— Start Stored records —
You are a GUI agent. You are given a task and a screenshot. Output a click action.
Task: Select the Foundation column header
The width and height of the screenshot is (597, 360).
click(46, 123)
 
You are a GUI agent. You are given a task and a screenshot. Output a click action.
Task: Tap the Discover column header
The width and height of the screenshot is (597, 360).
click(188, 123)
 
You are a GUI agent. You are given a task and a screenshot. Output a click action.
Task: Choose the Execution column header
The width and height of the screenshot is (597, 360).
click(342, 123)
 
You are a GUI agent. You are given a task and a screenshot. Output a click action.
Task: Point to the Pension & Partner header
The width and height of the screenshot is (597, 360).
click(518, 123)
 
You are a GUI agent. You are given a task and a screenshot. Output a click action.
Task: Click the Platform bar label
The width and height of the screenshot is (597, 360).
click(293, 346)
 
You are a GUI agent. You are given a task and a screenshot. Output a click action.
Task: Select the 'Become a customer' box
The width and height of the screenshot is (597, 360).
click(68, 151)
— End Stored records —
Reproduce every row above in full, requests included, and add 3 to each x and y coordinate in the click answers.

You are a GUI agent. You are given a task and a screenshot. Output a click action.
Task: Select the Foundation column header
The width and height of the screenshot is (597, 360).
click(49, 126)
 
You are a GUI agent. You are given a task and a screenshot. Output a click action.
Task: Tap the Discover column header
The width and height of the screenshot is (597, 360).
click(191, 126)
 
You are a GUI agent. You are given a task and a screenshot. Output a click action.
Task: Choose the Execution column header
The width and height of the screenshot is (597, 360).
click(345, 126)
 
You are a GUI agent. You are given a task and a screenshot. Output a click action.
Task: Point to the Pension & Partner header
The width and height of the screenshot is (597, 360).
click(521, 126)
 
You are a GUI agent. You are given a task and a screenshot. Output a click action.
Task: Click the Platform bar label
The width and height of the screenshot is (597, 360).
click(296, 349)
 
You are a GUI agent. You are given a task and a screenshot. Output a click action.
Task: Select the 'Become a customer' box
The width and height of the screenshot is (597, 360).
click(71, 154)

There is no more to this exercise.